# The Consecutive Streak

> Login streaks. No gaps allowed.

Canonical URL: <https://datadriven.io/problems/the_consecutive_streak>

Domain: Python · Difficulty: medium · Seniority: L4

## Problem

Given a list of activity records (dicts with 'user_id' and 'date' in 'YYYY-MM-DD' format) and an integer min_streak (default 3), find users who have min_streak or more consecutive calendar days of activity. Deduplicate duplicate dates per user. Return the sorted list of qualifying user_ids.

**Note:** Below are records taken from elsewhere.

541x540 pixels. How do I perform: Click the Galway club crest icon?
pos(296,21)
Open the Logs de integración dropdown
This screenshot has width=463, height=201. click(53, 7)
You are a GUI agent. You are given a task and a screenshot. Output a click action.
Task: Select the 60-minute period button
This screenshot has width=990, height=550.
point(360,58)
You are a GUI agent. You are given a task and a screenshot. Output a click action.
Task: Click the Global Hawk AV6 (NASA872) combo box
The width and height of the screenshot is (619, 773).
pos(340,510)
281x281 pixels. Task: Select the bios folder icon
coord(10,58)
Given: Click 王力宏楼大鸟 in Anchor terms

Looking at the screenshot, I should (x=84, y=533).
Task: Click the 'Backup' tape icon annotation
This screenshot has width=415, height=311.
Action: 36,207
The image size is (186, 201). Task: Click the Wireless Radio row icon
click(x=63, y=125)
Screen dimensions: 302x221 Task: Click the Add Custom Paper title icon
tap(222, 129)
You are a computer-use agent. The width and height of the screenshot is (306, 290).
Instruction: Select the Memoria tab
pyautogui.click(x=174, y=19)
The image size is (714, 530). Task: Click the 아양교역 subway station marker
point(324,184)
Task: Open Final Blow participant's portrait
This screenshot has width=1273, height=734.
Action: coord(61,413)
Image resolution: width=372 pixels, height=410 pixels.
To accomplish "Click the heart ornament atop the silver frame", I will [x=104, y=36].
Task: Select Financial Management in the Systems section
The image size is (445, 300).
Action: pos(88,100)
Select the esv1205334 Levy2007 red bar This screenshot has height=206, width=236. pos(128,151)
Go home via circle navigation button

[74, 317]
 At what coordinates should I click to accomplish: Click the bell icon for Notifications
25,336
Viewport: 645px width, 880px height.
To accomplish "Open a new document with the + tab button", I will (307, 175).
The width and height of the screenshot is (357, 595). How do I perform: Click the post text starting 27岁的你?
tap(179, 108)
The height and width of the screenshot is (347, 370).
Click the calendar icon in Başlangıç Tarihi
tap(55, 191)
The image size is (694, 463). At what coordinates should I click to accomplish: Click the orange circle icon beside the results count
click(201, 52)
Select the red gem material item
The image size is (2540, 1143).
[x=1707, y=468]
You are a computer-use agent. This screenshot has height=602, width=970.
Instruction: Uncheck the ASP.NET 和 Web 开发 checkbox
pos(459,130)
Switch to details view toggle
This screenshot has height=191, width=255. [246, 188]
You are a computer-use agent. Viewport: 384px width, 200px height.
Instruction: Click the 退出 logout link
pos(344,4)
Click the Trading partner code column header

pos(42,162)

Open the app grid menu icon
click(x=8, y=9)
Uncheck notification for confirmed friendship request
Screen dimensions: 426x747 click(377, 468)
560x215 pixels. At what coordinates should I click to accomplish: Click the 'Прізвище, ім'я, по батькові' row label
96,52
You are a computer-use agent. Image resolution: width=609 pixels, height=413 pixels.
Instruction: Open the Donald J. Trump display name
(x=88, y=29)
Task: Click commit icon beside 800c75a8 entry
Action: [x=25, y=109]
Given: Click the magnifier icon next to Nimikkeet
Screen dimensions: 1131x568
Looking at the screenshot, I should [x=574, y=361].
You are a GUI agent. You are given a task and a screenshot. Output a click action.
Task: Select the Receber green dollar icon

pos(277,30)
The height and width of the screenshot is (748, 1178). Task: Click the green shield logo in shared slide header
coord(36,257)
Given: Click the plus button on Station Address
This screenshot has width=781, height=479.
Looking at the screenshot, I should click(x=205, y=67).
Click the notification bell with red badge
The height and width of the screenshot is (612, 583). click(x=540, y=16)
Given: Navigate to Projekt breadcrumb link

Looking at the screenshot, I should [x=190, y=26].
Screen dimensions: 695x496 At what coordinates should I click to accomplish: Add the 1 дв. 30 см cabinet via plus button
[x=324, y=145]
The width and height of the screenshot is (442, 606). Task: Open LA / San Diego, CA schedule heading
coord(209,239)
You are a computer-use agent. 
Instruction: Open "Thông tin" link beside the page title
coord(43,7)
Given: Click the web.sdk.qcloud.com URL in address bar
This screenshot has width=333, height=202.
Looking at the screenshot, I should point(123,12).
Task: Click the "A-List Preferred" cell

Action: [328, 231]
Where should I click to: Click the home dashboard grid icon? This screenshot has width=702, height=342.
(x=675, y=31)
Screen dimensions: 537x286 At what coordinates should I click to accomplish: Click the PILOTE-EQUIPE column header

## Worked solution and explanation

### Why this problem exists in real interviews

This tests **date-based grouping with deduplication and streak detection**, a common pattern in retention analytics. It probes whether a candidate can clean data, sort it per user, and detect consecutive day sequences.

---

### Break down the requirements

#### Step 1: Group activity dates by user

Build a dict mapping each user to their set of unique active dates. The set handles deduplication.

#### Step 2: Sort each user's dates

Consecutive detection requires chronological order.

#### Step 3: Find the longest streak per user

Walk the sorted dates and count consecutive days. Reset the counter when a gap appears.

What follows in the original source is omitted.